* _Текст для чтения_
>>>>>
"Я стала бояться живых"
84-летняя калининградка Людмила Паршина не может вспоминать пережитое в блокаду Ленинграда без слез. Память ее уже временами подводит, числа путаются, картины бомбежки, хлебной очереди, смертей, эвакуации по Ладоге наслаиваются друг на друга. Поэтому рассказ получается сбивчивым, время от времени женщина останавливается и сжимает лицо руками, чтобы сдержать рыдания.
- Когда началась война, мне было 12 лет, и я хорошо помню, что мы с ребятами играли во дворе в казаки-разбойники. День был теплый, воскресный, все были дома, окна раскрыты, из одного заговорил репродуктор, стали собираться взрослые. Смотрим, они плачут. Нам сказали: "Война!" Мы тоже расплакались и разошлись по домам. Так закончилось мое детство. Наш красивый двор изрыли траншеи, появилось бомбоубежище, небо занавесили дирижабли - оно было темным, без просвета. Вскоре началось: бомбежки, стоны, крики, слезы и почти сразу - голод.
В марте 1942 года умер папа. Он работал на заводе по брони, заболел и скончался в больнице. После его смерти у матери помрачился рассудок. Вся забота о ней, полуторагодовалом братике Толике и десятилетней сестре Клане легла на мои плечи.
<<<<<
* _Выдержка из источника_
>>>>>
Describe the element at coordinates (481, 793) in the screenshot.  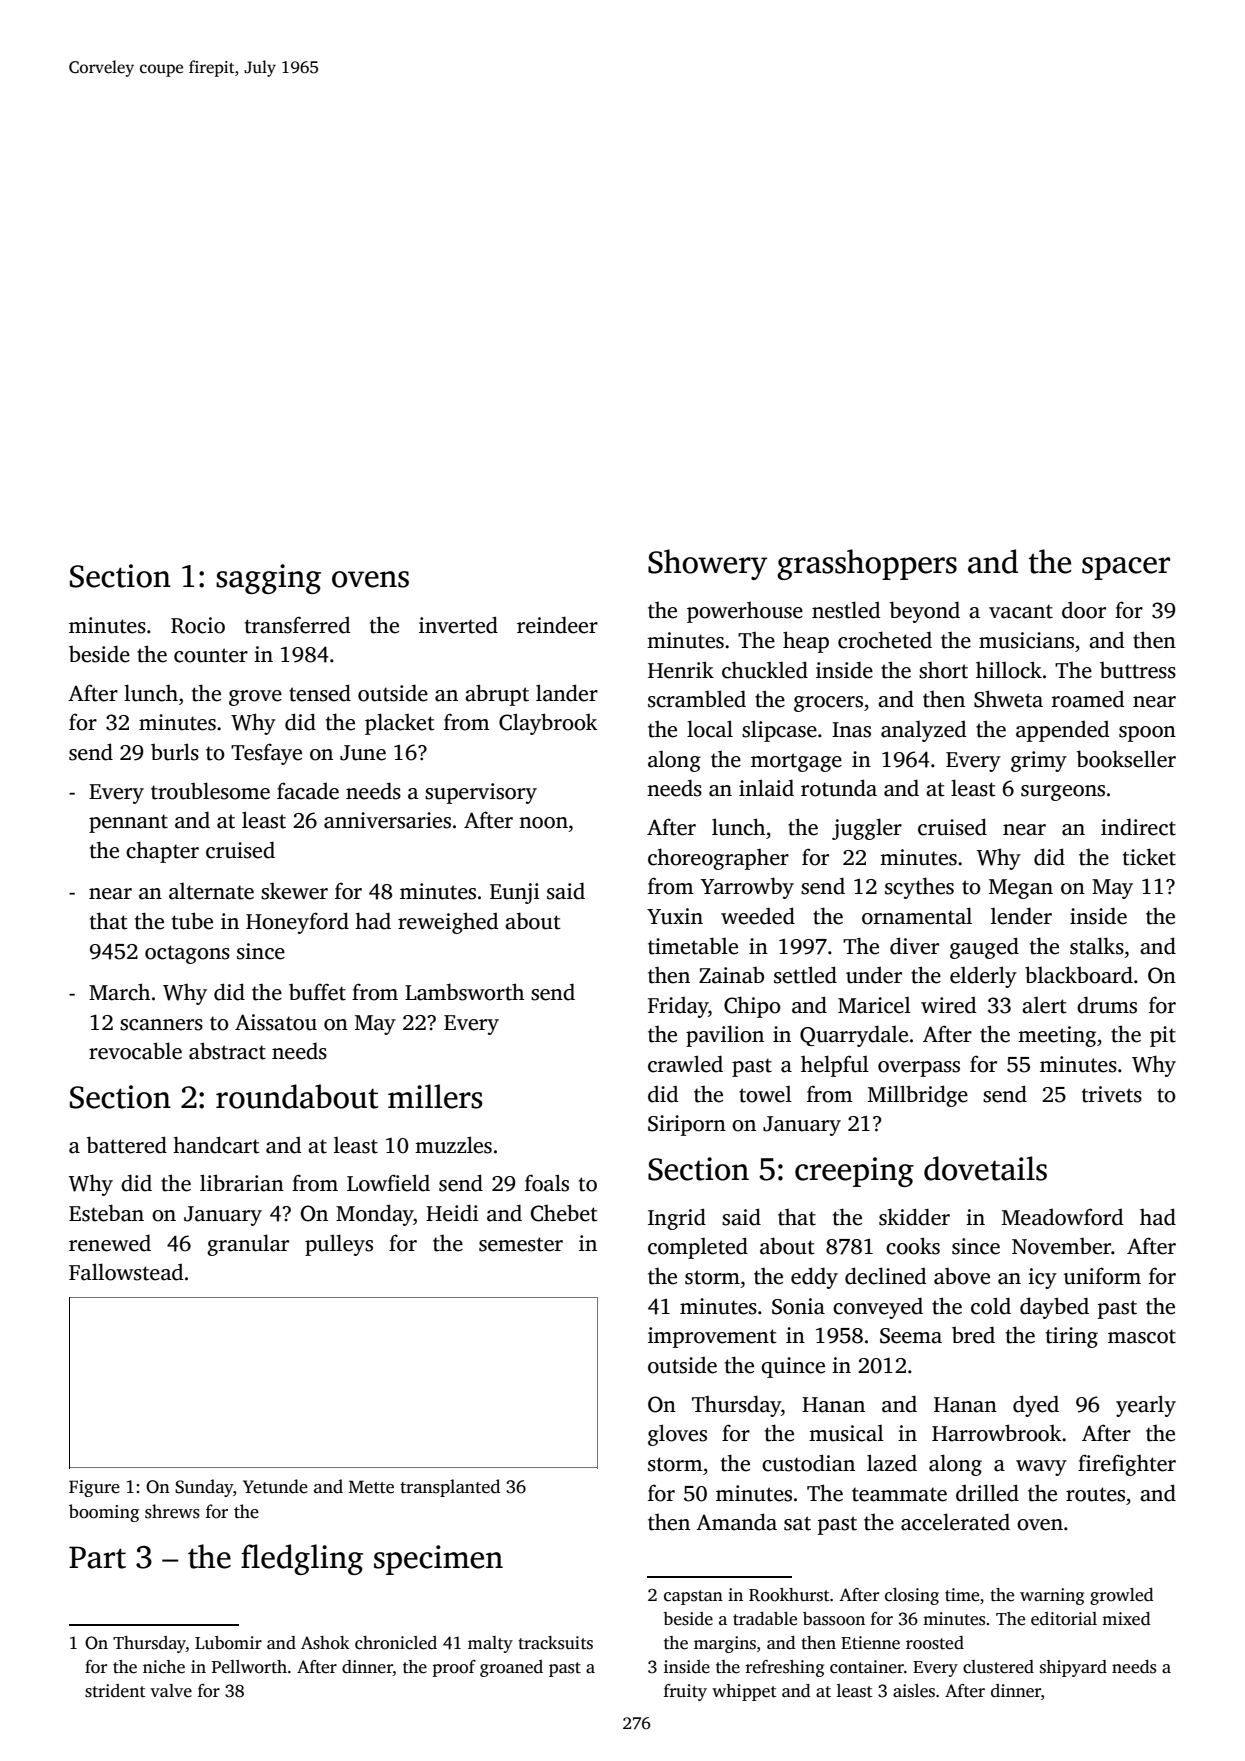
I see `supervisory` at that location.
<<<<<
* _Задание 1_
Приведите без изменений фрагмент текста о блокаде Ленинграда между словами «- Когда началась» и «на мои плечи.», включая оба этих места.
* _Задание 2_
Продолжите текст о блокаде Ленинграда, начав сразу после его последнего предложения.

* _Ответ на задание 1_
- Когда началась война, мне было 12 лет, и я хорошо помню, что мы с ребятами играли во дворе в казаки-разбойники. День был теплый, воскресный, все были дома, окна раскрыты, из одного заговорил репродуктор, стали собираться взрослые. Смотрим, они плачут. Нам сказали: "Война!" Мы тоже расплакались и разошлись по домам. Так закончилось мое детство. Наш красивый двор изрыли траншеи, появилось бомбоубежище, небо занавесили дирижабли - оно было темным, без просвета. Вскоре началось: бомбежки, стоны, крики, слезы и почти сразу - голод.
В марте 1942 года умер папа. Он работал на заводе по брони, заболел и скончался в больнице. После его смерти у матери помрачился рассудок. Вся забота о ней, полуторагодовалом братике Толике и десятилетней сестре Клане легла на мои плечи.

* _Ответ на задание 2_
Мы жили на станции Шувалово, это на Выборгской стороне, и за хлебом надо было идти десять километров. Скоро я настолько ослабела, что не знала, вернусь ли живой из очередного похода в магазин. Взрослые мужчины умирали на моих глазах. А за 125 граммами хлеба (норма, которая выдавалась на детей) порой приходилось стоять сутки. Во время бомбежки мы рассыпались по щелям, а когда налет прекращался, по номеру на ладони опять собирались в очередь. Мимо люди везли санки с мертвецами, бесконечный саночный караван…
Промерзшая, голодная долго шла домой. А там тоже холод, дров нет. Чтобы истопить печь и хоть немного согреться, мы с сестрой ломали мебель. Мать была нам не помощница - похожая на скелет, она лежала на кровати с кровавым поносом.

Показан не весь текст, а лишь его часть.